Bradley said: "I had a tough finish last week [he shot 74 when in contention for the World Golf Championships-Bridgestone Invitational in Akron], but a lot of people have been great to me since and it's because of them that I was able to fight back."
Dufner added: "Those are tough holes, but it was disappointing. There's a lot to be learnt from this."
How it was Bradley and not Dufner almost defied belief.
The 25 year old looked to have blown his chances of becoming only the second player since 1913 to win on his Major debut when he triple-bogeyed the short 15th.
But the World Number 108 birdied the 16th and then made a near 40 footer for another at the 160 yard 17th.
In the group behind, meanwhile, World Number 80 Dufner also went in the water at the 259 yard 15th and, after doing well to escape with a bogey there, he failed to get up and down from sand on the next and then three-putted the 17th.
Suddenly they were level on eight under par and after both parred the last - no mean effort with the lake in play for the first and second shots - to beat Dane Anders Hansen by one, they returned to the 16th.
Dufner almost holed his second shot, but Bradley also hit in to within five feet of the flag and he was the one to make the birdie putt.
A par was good enough to make the gap two as Dufner three-putted the 17th once more and, although Dufner made a brilliant birdie on the last, Bradley's par secured the title.
Before Curtis, the last player to win a Major at the first attempt was Francis Ouimet at the 1913 US Open Championship.
Swede Robert Karlsson felt the pressure, just like Dufner. He had been one behind, but bogeyed the last three and allowed Hansen to come third after a closing 66.
“Very proud of myself,” said Hansen. “Obviously you play a Major, it's tough, the course is set up tough. I thought my ball striking has been good all week.
“I played really, really solid from tee to green and the putting has been pretty solid. It has not been magnificent but it's been pretty solid so all in all, it's good for my confidence - it's good for the future.”
The shock was that on the first three days, Dufner was three under par for holes 15 to 18, two better than anybody else in the field. But they got him in the end just like they got just about everybody else at some stage.
Luke Donald and Lee Westwood finished joint eighth, their late errors in the third round proving too much to recover from.
World Number One Donald, so annoyed at himself for double-bogeying the last hole of his third round and falling six behind, was only three back after playing his first 12 holes in four under.
But he went in the water on the short 15th - start of the fearsome closing stretch at the Athletic Club - and bogeyed the last as well for only a 68.
World Number Two Westwood also finished three under par and also bogeyed the last - his only dropped stroke of a day when he once more could not get the putts to drop.
Westwood, playing his 55th Major, said: "I played lovely again today. It's just one of those things.
"I felt like I stroked it a little bit better, but, having said that, I missed twice inside six feet in the first five holes.
"When you're looking to get off to a quick start that is not ideal.
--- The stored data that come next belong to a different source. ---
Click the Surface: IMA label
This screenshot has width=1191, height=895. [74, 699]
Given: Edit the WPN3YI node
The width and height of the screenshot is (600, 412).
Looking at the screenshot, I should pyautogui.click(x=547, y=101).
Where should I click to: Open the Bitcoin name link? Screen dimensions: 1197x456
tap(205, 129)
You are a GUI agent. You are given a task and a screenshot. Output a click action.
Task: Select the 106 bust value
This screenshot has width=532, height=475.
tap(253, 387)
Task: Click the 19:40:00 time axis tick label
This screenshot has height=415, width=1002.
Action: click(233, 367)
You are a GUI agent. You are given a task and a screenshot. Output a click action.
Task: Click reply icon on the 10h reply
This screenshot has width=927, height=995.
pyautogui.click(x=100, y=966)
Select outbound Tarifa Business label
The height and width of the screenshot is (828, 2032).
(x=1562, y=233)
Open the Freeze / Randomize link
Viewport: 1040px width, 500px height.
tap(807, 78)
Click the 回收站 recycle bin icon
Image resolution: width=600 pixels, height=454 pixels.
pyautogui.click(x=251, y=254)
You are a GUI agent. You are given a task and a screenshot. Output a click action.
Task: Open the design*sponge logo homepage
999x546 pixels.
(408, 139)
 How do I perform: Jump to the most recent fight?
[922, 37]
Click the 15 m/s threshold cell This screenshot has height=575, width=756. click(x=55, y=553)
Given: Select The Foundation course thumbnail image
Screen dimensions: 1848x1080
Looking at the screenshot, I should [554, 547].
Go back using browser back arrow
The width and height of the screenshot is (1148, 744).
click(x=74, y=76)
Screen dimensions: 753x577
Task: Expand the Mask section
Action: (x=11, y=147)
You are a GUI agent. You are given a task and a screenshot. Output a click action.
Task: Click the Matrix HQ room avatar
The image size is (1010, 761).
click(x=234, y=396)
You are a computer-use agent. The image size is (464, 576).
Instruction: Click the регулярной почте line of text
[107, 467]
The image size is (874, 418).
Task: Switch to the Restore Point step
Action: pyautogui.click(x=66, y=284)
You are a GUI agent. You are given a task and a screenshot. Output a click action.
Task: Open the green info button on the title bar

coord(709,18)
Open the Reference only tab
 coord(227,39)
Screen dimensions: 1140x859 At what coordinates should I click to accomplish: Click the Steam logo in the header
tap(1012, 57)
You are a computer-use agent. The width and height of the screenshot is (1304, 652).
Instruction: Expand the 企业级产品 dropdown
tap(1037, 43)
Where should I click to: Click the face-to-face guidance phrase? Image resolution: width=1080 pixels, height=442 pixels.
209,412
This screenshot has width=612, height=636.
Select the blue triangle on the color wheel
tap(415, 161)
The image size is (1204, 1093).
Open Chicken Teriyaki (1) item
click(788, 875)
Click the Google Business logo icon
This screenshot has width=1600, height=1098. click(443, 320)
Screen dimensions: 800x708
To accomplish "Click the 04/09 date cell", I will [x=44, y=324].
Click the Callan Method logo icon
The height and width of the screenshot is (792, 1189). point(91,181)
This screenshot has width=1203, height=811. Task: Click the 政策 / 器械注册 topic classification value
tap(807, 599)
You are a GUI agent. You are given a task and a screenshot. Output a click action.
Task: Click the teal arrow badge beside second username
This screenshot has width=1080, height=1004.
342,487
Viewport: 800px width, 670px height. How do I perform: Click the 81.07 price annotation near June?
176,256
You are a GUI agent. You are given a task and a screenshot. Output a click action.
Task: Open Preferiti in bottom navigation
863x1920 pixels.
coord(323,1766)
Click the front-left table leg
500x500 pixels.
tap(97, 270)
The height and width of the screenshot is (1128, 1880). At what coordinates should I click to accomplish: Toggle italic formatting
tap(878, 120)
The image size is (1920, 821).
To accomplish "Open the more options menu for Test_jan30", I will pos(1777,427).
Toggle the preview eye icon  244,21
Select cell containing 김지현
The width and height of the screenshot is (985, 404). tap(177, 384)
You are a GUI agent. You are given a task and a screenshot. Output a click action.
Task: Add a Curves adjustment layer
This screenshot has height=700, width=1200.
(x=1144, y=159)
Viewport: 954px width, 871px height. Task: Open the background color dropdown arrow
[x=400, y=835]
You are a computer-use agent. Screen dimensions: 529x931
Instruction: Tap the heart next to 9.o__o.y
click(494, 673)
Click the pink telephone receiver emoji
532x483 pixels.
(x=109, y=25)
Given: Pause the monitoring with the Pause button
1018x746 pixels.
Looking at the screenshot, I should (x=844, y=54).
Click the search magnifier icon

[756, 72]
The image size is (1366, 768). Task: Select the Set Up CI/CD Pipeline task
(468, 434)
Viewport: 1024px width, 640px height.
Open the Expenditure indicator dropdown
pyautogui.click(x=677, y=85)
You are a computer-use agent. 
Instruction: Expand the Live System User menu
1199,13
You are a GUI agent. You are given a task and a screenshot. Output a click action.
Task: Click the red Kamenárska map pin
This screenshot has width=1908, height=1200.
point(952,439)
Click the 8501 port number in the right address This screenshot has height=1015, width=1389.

Then it was in the water at six and I made a nice 10-footer there for par.
"I didn't really hole that much, apart from ten feet on ten.
"I have enjoyed playing great for a long time now, but unfortunately when I turn up to majors and I don't win it's a disappointing week for everybody it seems - and obviously for me."
Donald commented: "It was a missed opportunity again. At the beginning of the day I thought if I could get to six or seven under I might have a chance.
"But the guys out front really made it tough - they are playing well - and I thought I had to press a little bit hard and take on some pins on those last few holes.
"Obviously I hit a poor shot on 15. I just didn't strike it well enough."